(STUDY MATERIAL):
# # # # # # #

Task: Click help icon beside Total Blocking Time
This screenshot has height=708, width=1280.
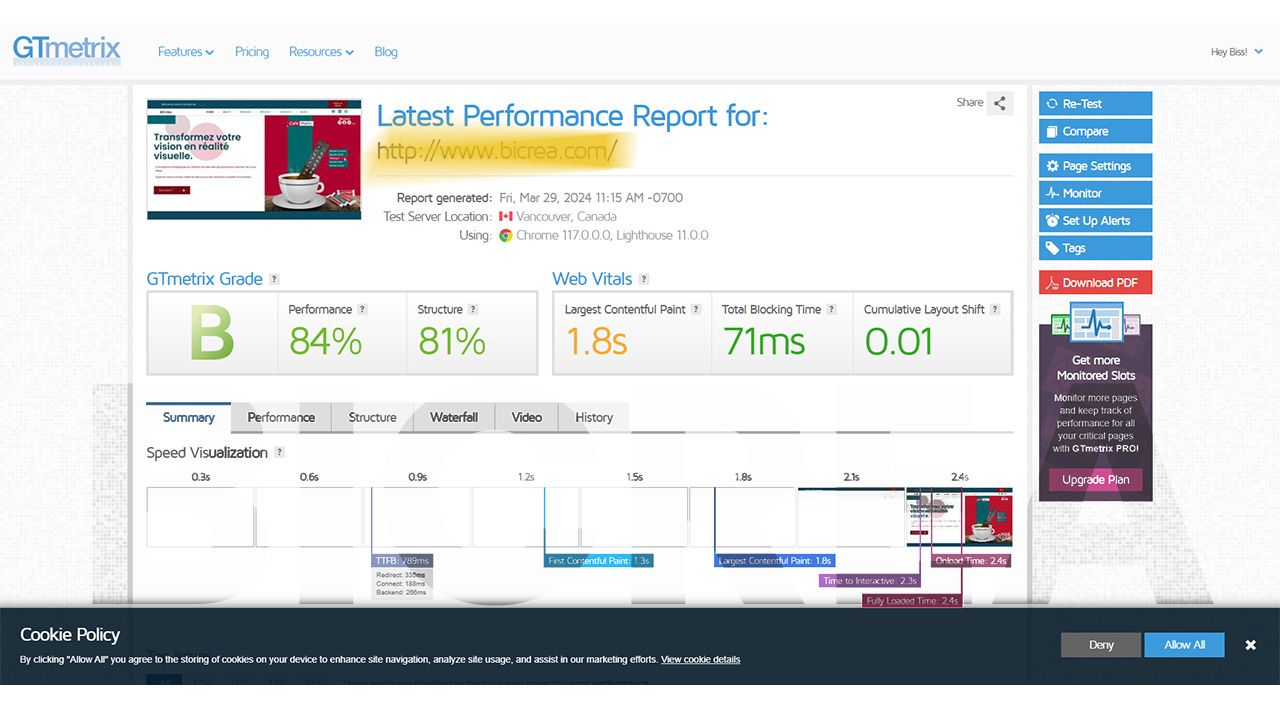Action: coord(831,310)
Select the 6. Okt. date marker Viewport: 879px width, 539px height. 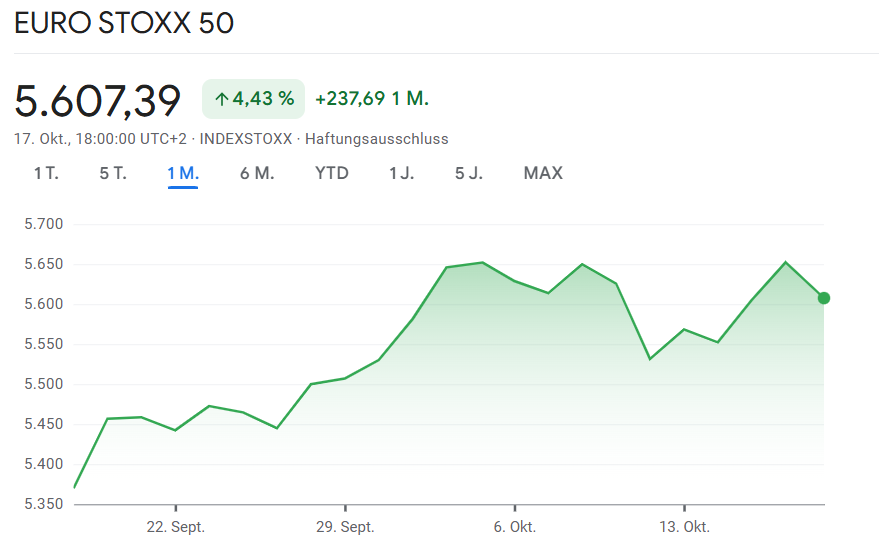coord(514,526)
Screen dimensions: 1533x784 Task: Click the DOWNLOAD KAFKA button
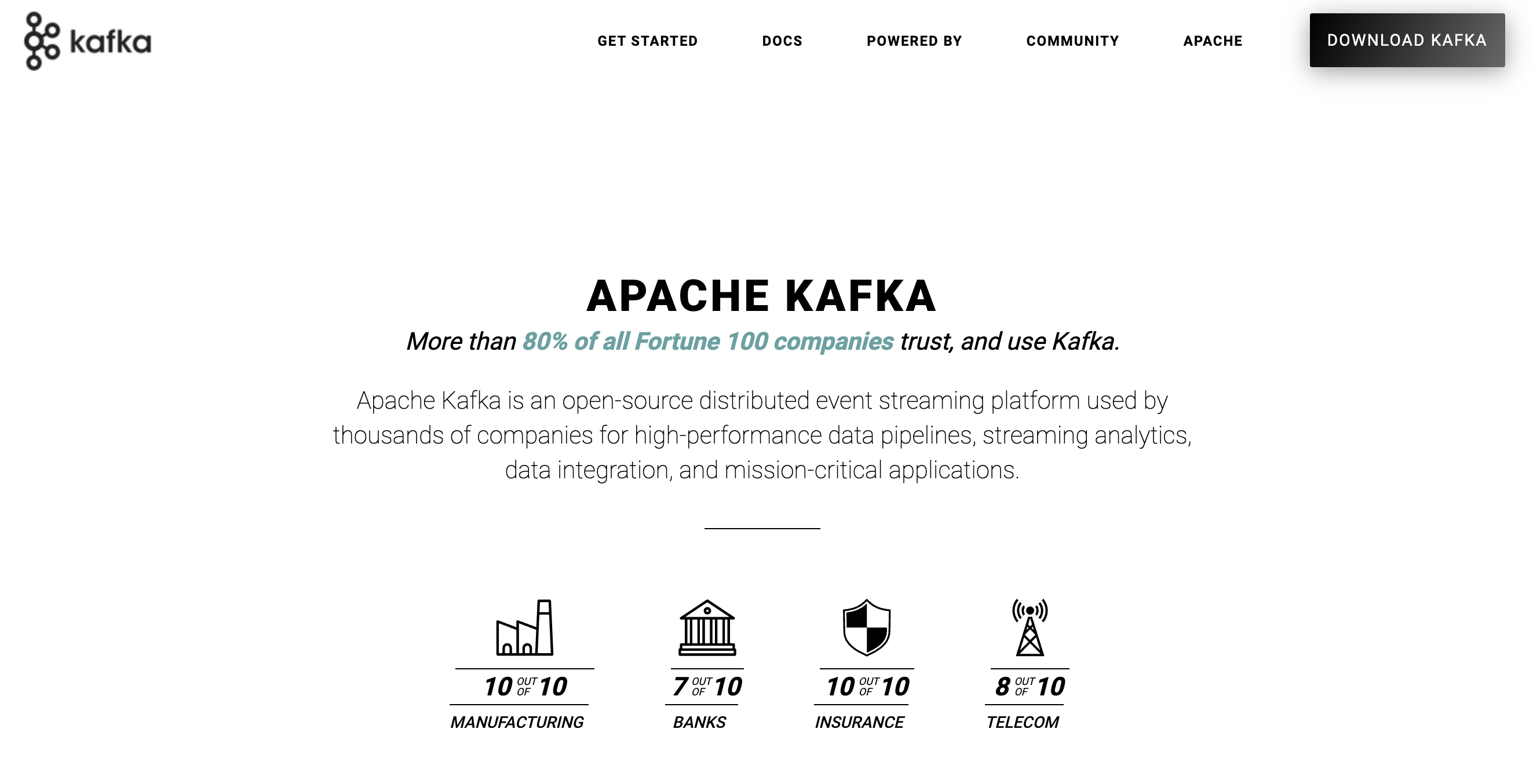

# # # # # # #

(YOUR GOAL): Out of the records above, pick each line that contains the string "Click".

(YOUR SOLUTION):
Task: Click help icon beside Total Blocking Time
Screen dimensions: 1533x784 Task: Click the DOWNLOAD KAFKA button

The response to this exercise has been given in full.